A man's death from anaphylactic shock could have been prevented by better communication processes around allergies, and health authorities have been asked to apologise to his family.
The man was treated for an injury while on holiday in 2019 and later died of anaphylaxis, in spite of the allergy being evident in a previous visit within his home DHB, Hutt Valley, three weeks earlier.
He died shortly after being treated intravenously with flucloxacillin.
In a report released today, New Zealand's health system watchdog the Health and Disability Commissioner (HDC) found HVDHB to be in breach the Code of Health and Disability Services Consumers' Rights for inadequate systems to ensure the allergy was recorded on the National Medical Warning System, and flagged with his usual GP.
The Deputy Commissioner heard the man was taken to Hutt Valley DHB by ambulance with a suspected allergic reaction in 2019.
He was discharged with a possible allergy to flucloxacillin, but the information was not recorded on a database, and the level of the detail provided to the man himself is unclear.
The man was on holiday three weeks later when he presented to a different DHB where he was given intravenous flucloxacillin, and sadly died of anaphylactic shock shortly afterwards.
While the man was asked whether he had allergies, he told staff he did not, and there was no alert on the national Medical Warning System of any possible allergies.
Deputy Health and Disability Commissioner Dr Vanessa Caldwell said the National Medical Warning System is designed to warn services of known risk factors that may be important when making clinical decisions about patient care.
"The purpose of the Medical Warning System is to warn health and disability support services of any known risk factors such as allergies that may be important when making clinical decisions about individual patient care," Caldwell said.
"The system has been linked to patient National Health Index numbers so that these alerts can be accessed and viewed throughout New Zealand."
"The responsibility for maintaining the content of the Medical Warning System rests primarily with healthcare providers."
She said there was inconsistency in the way warnings were managed, with each DHB adopting its own processes around what notifications could be added and by whom.
Weaknesses within the national system undoubtedly contributed to this event, she said.
"I nonetheless consider it vital for individual medical centres and DHBs to have their own adequate systems and processes in place for drug and medication allergies, to ensure that staff are supported adequately in their decision-making and reporting requirements."

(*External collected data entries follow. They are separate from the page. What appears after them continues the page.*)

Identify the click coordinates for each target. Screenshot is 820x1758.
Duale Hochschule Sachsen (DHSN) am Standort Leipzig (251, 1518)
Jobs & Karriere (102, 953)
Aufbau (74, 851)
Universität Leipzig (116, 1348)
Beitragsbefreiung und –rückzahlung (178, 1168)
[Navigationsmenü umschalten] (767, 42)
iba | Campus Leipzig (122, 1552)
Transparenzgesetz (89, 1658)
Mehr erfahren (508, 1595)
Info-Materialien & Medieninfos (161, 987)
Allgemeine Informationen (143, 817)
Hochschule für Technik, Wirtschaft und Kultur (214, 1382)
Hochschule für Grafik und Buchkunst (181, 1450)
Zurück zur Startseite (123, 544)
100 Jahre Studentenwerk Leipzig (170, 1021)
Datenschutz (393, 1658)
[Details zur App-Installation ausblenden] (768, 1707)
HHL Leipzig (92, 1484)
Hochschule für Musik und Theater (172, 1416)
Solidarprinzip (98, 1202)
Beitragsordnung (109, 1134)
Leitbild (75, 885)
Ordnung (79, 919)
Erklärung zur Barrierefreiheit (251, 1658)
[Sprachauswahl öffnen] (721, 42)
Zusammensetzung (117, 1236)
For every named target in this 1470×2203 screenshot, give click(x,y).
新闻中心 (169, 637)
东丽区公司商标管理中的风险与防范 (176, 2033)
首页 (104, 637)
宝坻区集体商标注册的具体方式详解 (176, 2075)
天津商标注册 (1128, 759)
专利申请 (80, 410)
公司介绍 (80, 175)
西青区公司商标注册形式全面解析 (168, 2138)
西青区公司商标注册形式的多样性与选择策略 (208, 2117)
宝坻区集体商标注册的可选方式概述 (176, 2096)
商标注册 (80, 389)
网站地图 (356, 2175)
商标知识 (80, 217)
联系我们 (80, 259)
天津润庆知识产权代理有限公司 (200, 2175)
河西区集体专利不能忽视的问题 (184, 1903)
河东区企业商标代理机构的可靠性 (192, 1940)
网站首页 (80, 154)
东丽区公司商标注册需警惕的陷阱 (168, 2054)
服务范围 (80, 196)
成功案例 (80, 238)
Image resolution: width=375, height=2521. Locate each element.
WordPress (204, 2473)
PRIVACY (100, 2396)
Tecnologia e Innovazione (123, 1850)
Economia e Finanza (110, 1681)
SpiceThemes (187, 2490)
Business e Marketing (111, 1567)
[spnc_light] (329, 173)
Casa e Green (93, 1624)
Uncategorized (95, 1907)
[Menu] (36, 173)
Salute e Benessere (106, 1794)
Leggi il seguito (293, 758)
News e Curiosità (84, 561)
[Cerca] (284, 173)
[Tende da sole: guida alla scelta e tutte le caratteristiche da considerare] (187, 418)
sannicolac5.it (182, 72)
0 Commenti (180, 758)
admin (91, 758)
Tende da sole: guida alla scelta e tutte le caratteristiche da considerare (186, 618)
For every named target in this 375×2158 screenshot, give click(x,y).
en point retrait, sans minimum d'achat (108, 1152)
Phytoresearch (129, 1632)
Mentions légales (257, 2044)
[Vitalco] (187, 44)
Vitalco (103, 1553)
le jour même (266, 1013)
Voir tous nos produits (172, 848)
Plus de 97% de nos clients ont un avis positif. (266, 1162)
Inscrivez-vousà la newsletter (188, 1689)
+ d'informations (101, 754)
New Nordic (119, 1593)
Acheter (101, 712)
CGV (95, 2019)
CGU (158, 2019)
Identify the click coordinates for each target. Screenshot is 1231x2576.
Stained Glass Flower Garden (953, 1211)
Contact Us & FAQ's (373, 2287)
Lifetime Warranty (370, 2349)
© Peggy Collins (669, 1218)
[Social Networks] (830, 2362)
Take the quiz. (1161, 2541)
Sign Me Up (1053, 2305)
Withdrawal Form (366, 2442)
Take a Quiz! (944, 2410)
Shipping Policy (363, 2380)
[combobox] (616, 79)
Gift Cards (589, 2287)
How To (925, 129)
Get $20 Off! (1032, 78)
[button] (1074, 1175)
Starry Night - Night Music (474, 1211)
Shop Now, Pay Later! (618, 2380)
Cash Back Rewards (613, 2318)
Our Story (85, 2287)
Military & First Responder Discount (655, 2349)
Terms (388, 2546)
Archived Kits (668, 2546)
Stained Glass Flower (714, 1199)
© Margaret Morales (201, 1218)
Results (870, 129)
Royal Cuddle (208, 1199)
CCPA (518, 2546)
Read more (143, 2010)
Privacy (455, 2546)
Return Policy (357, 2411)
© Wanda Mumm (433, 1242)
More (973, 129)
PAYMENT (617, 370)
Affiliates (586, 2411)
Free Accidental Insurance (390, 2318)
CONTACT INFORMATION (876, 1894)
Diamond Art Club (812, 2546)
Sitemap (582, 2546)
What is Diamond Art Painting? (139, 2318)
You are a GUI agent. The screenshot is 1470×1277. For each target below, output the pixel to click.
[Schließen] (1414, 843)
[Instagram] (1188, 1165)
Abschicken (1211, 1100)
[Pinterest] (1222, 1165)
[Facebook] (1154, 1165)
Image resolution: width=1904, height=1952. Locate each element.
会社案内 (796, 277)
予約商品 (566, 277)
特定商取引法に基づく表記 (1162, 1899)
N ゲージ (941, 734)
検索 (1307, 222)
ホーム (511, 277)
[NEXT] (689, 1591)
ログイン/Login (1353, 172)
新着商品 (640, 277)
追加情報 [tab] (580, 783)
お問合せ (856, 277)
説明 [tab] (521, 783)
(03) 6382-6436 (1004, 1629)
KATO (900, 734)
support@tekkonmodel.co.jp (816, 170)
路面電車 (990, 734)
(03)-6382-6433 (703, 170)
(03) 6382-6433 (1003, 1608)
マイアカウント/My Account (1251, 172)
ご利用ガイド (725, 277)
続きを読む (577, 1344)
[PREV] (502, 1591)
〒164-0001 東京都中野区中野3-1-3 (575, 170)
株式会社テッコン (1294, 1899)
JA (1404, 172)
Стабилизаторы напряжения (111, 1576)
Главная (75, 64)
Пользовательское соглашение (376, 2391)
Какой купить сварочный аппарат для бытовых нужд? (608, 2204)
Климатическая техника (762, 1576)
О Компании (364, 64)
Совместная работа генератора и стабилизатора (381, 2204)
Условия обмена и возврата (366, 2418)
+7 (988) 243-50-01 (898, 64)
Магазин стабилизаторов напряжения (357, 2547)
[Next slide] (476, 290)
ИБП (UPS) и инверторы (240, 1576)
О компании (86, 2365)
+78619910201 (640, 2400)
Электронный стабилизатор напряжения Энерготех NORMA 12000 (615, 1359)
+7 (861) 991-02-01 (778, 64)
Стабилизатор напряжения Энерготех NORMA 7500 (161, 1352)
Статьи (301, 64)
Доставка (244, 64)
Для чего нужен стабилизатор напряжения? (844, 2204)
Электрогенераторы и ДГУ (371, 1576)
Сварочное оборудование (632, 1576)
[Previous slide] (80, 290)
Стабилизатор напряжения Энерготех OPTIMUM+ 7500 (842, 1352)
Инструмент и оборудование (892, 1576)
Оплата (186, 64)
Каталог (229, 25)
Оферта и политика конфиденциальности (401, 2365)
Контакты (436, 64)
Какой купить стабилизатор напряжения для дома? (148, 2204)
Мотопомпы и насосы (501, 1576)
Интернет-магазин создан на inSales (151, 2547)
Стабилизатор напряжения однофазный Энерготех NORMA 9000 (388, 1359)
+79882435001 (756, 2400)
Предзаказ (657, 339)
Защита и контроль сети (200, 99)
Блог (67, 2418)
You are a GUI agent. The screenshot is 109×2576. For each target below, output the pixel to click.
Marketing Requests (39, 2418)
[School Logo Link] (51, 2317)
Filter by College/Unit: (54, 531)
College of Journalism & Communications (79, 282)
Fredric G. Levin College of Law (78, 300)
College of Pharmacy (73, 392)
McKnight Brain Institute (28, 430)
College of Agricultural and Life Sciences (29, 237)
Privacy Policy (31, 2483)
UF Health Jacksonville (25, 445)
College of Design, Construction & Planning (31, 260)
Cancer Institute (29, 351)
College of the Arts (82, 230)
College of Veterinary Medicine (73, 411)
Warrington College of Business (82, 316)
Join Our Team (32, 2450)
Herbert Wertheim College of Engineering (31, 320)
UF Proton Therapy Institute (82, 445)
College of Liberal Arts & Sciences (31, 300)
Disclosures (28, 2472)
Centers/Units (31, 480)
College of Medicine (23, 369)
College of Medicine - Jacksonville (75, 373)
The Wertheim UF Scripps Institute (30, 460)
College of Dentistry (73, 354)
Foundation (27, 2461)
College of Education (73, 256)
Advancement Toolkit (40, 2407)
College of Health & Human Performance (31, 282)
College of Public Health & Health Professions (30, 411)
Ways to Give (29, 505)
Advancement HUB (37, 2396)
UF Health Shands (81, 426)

The Deputy Commissioner found the DHB in breach of Right 4 (5) of the Code for having an inadequate system for ensuring that allergies were recorded and flagged, and for failing to communicate it with the man's usual general practice.
The Deputy Commissioner recommended the DHB develop an "end-to-end" process for the ED and general hospital setting, for when a patient presents with a new drug allergy, and considered designing and implementing a new discharge form.
She also recommended improved education for staff and intermittent audits of the adequacy of the processes.
Hutt Valley was also asked to provide a written apology to the man's family.